How did the U.S. fall behind Canada in air traffic safety?

From Sean Higgins article in The Washington Examiner:

We wouldn't have to run a lot of these risks in the first place if the United States used the most up-to-date air traffic control technology. Global positioning systems have revolutionized air travel, overtaking the old radar-based technology. But progress in adopting the new technology has been slow.

"If we had these [GPS] systems in place, we could reduce congestion and improve air traffic control and dispatching so that the likelihood of these situations occurring would be reduced," said Marc Scribner, transportation policy analyst for the free-market Competitive Enterprise Institute.

Why the FAA is so slow to change is a classic tale of big-government inertia: layer upon layer of regulatory red tape, cost overruns and public-sector unions being given virtual veto power over any change.

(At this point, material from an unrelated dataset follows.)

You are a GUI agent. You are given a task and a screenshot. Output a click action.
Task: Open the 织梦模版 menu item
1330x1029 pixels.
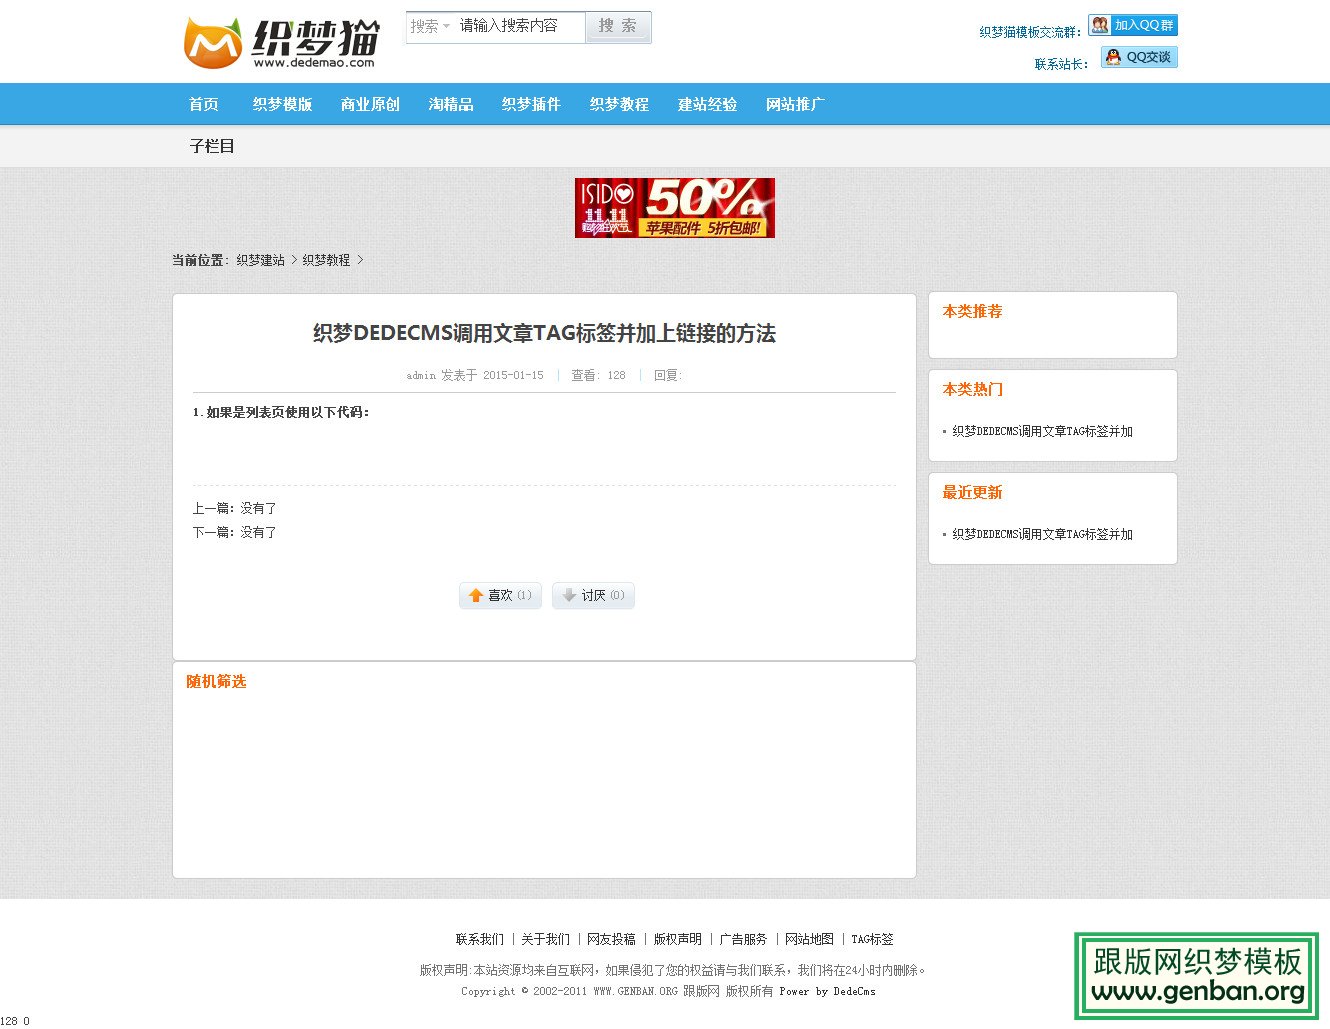click(281, 104)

Meanwhile the efforts to make air traffic safer languish.


"The unions are concerned that a true computer-driven digital aviation monitoring will make quite a few of their employees redundant," CEI's Scribner said.

The unions have major say in how those projects go forward. The 2012 FAA Modernization and Reform Act directs the agency to take input from labor and industry to develop a consensus on realignment.

Rinaldi explained how his union got two proposed facility realignments to be put on hold. "Both proposals were evaluated, first by the FAA, then jointly by the FAA and NATCA. The collaborative review of all of the associated data resulted in a different conclusion than the review without NATCA's collaboration." Funny how that works out.

CEI's Scribner was careful to point out that the union was just one part of the delays. The restructuring of the entire air traffic control system is a vast project and the FAA is "bungling" it overall.

By contrast, Canada already began implementing its own GPS-based system a decade ago. "Canada — socialist Canada — privatized their air traffic control system in the mid-'90s," Scribner noted with some irony. "But here in the free-market bastion of the United States, we are behind."